Keywords: Diffusion/other diffusion imaging techniques, Aging

The relationship between brain microstructure and aging has been the subject of intense study. We used the mean apparent propagator (MAP) MRI framework, which is suitable to characterize diffusion in complex microstructure, to investigate age-related differences in a cohort of cognitively unimpaired participants, spanning a wide age range. In white matter, we established an opposing pattern of higher non-Gaussianity (NG) alongside lower propagator anisotropy (PA) among older adults. In gray matter, these two indices were consistent with one another, and exhibited regional pattern heterogeneity compared to other microstructural parameters. These results suggest that MAP-MRI provides otherwise inaccessible regional microstructural information.

Introduction

Age is the main risk factor for prevalent diseases and conditions such as cancer, cardiovascular disease, and neurodegeneration. Several lines of research have demonstrated that volumetric MRI,1 DTI,2 myelin water imaging,3 and more recently, multicompartment diffusion approaches,4 can characterize cerebral microstructure and reveal complex and nonlinear age-related trajectories during brain maturation and degeneration. The objective of the current study is to investigate the sensitivity of the mean apparent propagator (MAP) MRI framework,5 which is suitable to characterize diffusion in complex microstructure, towards detecting age-related differences in a cohort of cognitively unimpaired participants, spanning a wide age range.

Methods

Image acquisition: Images were acquired from 58 cognitively unimpaired participants spanning a wide range of ages from 21 to 83 years (45.4±18.3years), including 31 males. Specifically, diffusion-weighted images were acquired along 32 directions, with two b-values of 700 and 2000s/mm2, using a single-shot EPI sequence, TR=10000ms, TE=67ms, matrix size=120×120x50, voxel size=2mm×2mm×3mm, and acquisition time=~12min. All images were acquired with field-of-view=240mm×208mm×150mm, SENSE factor=2, and reconstructed to voxel size of 2mm×2mm×2mm.

Data processing: All diffusion images were pre-processed using TORTOISE.6 Voxelwise diffusion propagators using a MAP-MRI series expansion truncated at order 4 were estimated, and from them return-to-origin probability (RTOP), return-to-axis probability (RTAP), return-to-plane probability (RTPP), non-Gaussianity (NG), and propagator anisotropy (PA) were mapped.

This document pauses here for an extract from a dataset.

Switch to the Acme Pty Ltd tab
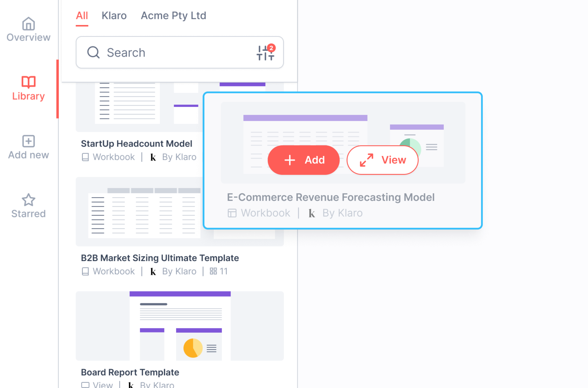(x=173, y=16)
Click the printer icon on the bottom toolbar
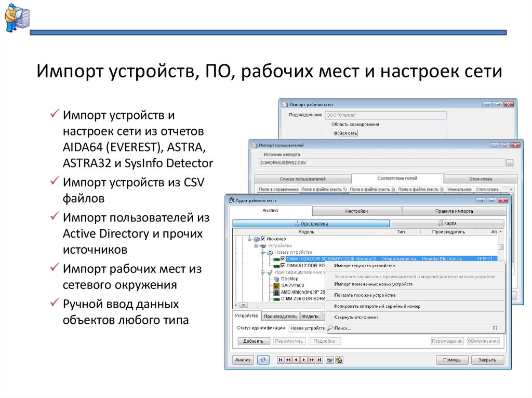Viewport: 532px width, 398px height. pyautogui.click(x=328, y=360)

Image processing and analysis: For each participant, indices maps were nonlinearly registered to the MNI space using the greedy diffeomorphic algorithm.7 Finally, 36 deep WM, cortical, and subcortical GM structures were chosen as ROIs from the MNI atlas (Fig. 1). To investigate age and sex effects on diffusion indices, linear regression analyses were performed using the mean value within each ROI as the dependent variable and sex, age, and age2 as independent variables.

Results

Figure 2 shows a representative slice from averaged derived MAP parameter maps of participants within six age groups spanning the full age range of our cohort. Visual inspection suggests that the NG exhibited the largest degrees of spatial variability and overall magnitude of difference with age. Similar spatial patterns were observed for PA. The zero-displacement probabilities indicated, overall, lower values with age in most brain regions.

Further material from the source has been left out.